Assigned task 1
From the dental hygiene learning styles abstract, output the span that begins at the words "One hundred eighteen" and stops after "and team building.", reproducing it word for word.
Assigned task 2
Carry the dental hygiene learning styles abstract forward by writing the section that would come next, starting right after its final sentence.

Personality / Learning Styles Among Dental Hygiene Students
dental hygiene education, learning styles, personality traits, team-building
D Dotson. Personality / Learning Styles Among Dental Hygiene Students. The Internet Journal of Dental Science. 2008 Volume 7 Number 2.
One hundred eighteen dental hygiene students were surveyed to determine their personality / learning styles. It was found that they varied significantly from the general population on three of the four measures. Using the Paragon Learning Styles Inventory ¹, the students showed high trends toward sensate (concrete thinkers as opposed to conceptual), feeler as opposed to thinker, and judger (having definite opinions) as opposed to perceiver (curious). The implications of this study could be helpful for dental hygiene educators as well as dental office communication and team building.

Saved data entries
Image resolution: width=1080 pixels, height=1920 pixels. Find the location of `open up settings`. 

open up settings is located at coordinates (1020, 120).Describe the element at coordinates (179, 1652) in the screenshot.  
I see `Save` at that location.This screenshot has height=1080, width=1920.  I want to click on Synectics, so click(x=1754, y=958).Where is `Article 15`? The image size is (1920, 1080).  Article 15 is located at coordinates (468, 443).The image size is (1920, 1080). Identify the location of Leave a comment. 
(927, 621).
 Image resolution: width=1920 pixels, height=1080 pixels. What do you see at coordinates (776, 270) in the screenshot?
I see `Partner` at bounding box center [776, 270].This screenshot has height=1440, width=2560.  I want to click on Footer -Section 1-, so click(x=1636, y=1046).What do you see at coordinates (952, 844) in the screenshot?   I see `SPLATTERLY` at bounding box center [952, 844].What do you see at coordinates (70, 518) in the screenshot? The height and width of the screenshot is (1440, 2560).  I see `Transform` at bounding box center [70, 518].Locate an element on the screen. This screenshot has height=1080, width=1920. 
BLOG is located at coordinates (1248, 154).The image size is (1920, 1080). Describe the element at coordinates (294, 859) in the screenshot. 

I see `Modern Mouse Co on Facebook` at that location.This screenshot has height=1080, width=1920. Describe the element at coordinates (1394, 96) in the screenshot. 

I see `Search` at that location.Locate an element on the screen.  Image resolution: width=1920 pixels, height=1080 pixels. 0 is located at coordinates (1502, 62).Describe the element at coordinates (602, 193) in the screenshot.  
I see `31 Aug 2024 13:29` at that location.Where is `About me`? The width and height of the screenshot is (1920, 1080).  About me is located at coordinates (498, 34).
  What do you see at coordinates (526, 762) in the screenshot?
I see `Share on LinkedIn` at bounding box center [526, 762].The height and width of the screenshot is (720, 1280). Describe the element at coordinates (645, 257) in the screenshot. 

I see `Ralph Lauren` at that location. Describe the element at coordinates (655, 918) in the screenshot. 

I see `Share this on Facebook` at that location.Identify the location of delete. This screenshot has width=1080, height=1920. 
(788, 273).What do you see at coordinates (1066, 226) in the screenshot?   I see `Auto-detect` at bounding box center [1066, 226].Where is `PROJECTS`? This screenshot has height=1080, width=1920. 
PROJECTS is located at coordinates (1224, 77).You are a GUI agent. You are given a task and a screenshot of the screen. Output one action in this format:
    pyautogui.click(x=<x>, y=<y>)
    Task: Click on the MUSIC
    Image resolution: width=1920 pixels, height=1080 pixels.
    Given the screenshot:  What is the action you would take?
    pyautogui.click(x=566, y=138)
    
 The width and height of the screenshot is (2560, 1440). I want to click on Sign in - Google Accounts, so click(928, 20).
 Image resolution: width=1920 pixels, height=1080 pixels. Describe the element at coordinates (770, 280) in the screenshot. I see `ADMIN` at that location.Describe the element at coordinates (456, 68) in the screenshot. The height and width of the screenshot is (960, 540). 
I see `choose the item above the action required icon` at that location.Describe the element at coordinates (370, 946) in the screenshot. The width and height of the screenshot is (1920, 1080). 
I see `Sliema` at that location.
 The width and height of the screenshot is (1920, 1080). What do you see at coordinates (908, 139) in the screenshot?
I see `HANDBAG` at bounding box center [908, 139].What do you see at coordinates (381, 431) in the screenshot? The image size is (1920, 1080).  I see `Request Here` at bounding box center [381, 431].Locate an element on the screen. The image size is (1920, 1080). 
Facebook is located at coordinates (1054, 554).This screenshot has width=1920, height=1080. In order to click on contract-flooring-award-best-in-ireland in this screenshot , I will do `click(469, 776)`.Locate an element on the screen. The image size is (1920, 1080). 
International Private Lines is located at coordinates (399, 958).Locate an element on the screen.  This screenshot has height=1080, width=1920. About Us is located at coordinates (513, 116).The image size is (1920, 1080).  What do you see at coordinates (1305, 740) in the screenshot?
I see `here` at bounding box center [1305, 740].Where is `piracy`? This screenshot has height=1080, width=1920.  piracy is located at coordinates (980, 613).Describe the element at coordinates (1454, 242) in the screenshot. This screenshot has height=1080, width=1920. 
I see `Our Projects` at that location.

Expected output 1
One hundred eighteen dental hygiene students were surveyed to determine their personality / learning styles. It was found that they varied significantly from the general population on three of the four measures. Using the Paragon Learning Styles Inventory ¹, the students showed high trends toward sensate (concrete thinkers as opposed to conceptual), feeler as opposed to thinker, and judger (having definite opinions) as opposed to perceiver (curious). The implications of this study could be helpful for dental hygiene educators as well as dental office communication and team building.

Expected output 2
The purpose of this research was to determine if there is a dominant personality / learning style among dental hygiene students and if so how can we as instructors do a better job teaching them. Everyone has had the experience of an instructor, boss, or co-worker that they just clicked with and others that they just could not seem to connect with no matter how hard they tried. How our students, patients, and co-workers perceive us and how we perceive them colors our ability to connect. Often connections can be enhanced with a deeper understanding of ourselves and those we teach, mentor, serve, or share office space with.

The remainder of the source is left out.